Imagine the scene.  You have a two year old clinging to your legs, screaming.  You have a baby, red-faced, eyes pinched shut, screaming.  You can remember yesterday, when you were out and about, both of them serenely sitting in the double pushchair, and someone stopped you and said “aah, make the most of it, they’re not little for long!”

But today, the screaming won’t stop.  The baby is dry, warm, fed and has pooped.  The two year old is hovering somewhere between screams of rage and probably, in her world, genuine sadness.  And having little ones seems overwhelming, you don’t even know HOW to make the most of it.

Then fast forward a few months.  In retrospect, you don’t even know what happened in those few months.  You’re pretty sure you did A LOT of laundry, cried because you STILL can’t fit into a pair of pre-baby trousers (even though they’re totally impractical when you have kids) and felt like “enough sleep” is just a thing of the past you didn’t realise you should enjoy so much when you had it.

The baby is on solids.  You spend most of your time finding food that has been launched, missile style, at the walls, furniture and the back of your jumper.  The toddler does this:

2008-03-19 10.52.25 2008-03-19 10.46.08

And is emphatic in insisting that she has NOT had the nappy cream.

2008-03-19 10.48.58-1

Hmmm.

And when you’re out and about, and the serenity is back, you’re stopped again and someone says “aah, make the most of it, they’re not little for long!”  And you smile sweetly, all the while thinking, aah, but you don’t know how far I’ve had to walk with them in the pushchair to get them to just.stop.screaming…

Now let’s skip a few years.  You know, to those years when silence is suspicious.  When the silence means your children are ‘making milkshake’.  Which actually means taking a 4 pint bottle of milk from the fridge, filling it up with peach juice, tipping it into plastic cups (while completely failing to avoid the carpet – yes, carpet.  Milk mixed with peach juice and carpet *sigh*).

Or your son calls you up to the bathroom because he’s made this:

IMG_1662

Yes, a method of filling a bucket in the bathroom sink.  What every mama needs.

But just when you wonder when the mess will stop, and the silence will mean they are playing with THEIR OWN THINGS nicely, you realise suddenly that they can write.  And they leave you this:

I love you mum

 

And you realise the babies are gone.

They really AREN’T little for long.

And in the pause, you need to hold their little faces.  Their faces that in six months time will be bigger.  Their faces filled with unconditional love and whole expectation.

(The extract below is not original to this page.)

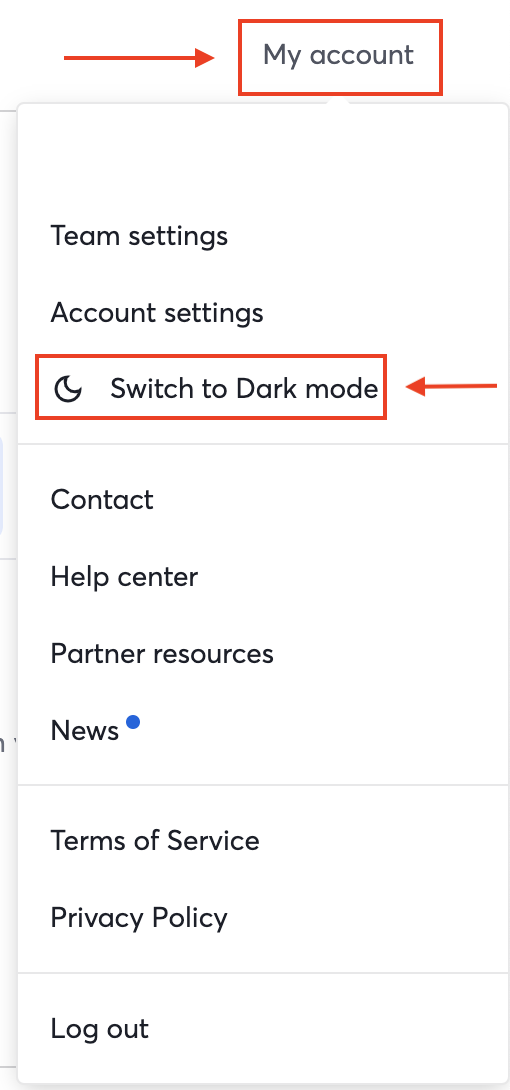Log out of the account
Screen dimensions: 510x1090
tap(99, 1029)
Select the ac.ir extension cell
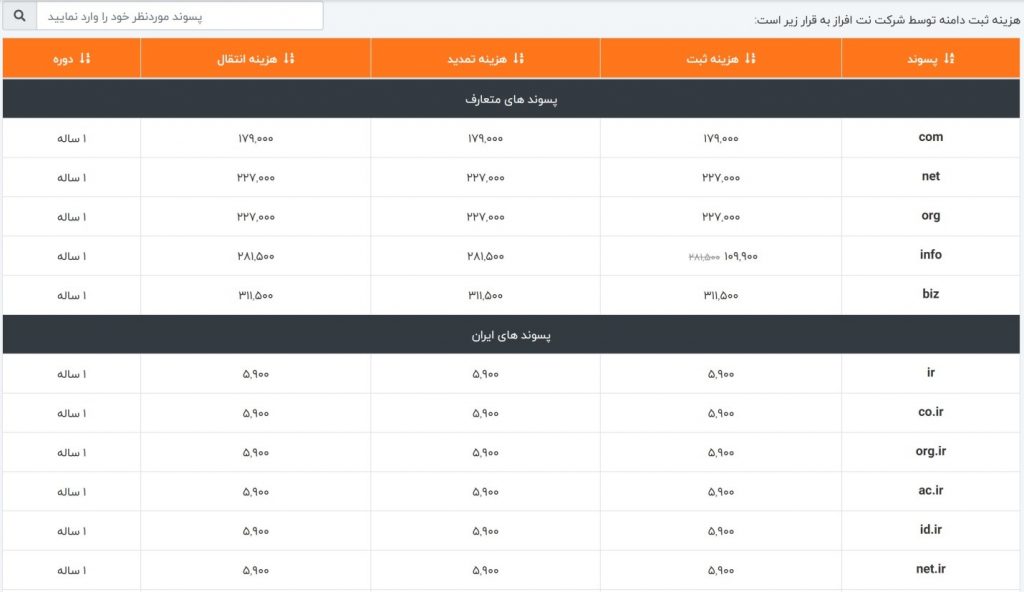This screenshot has height=592, width=1024. coord(930,491)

Savour the little moments.  Their littleness.  Savour the joy in making new things and finding re-engineered sinks.  When making a fort under the dining table is the biggest mess you’ve ever seen, but the biggest joy in their world.

My little ones are still little.  But one day they won’t be.  They will be gone on their own adventures, in a world where they don’t need me, or this home, in the same way.  There will be no little faces to hold, little noses to kiss, fort to tidy away, carpet to scrub…so enjoy today, mama.  The screams do stop, and the tiredness goes away.  But God’s grace is sufficient for you in the moment.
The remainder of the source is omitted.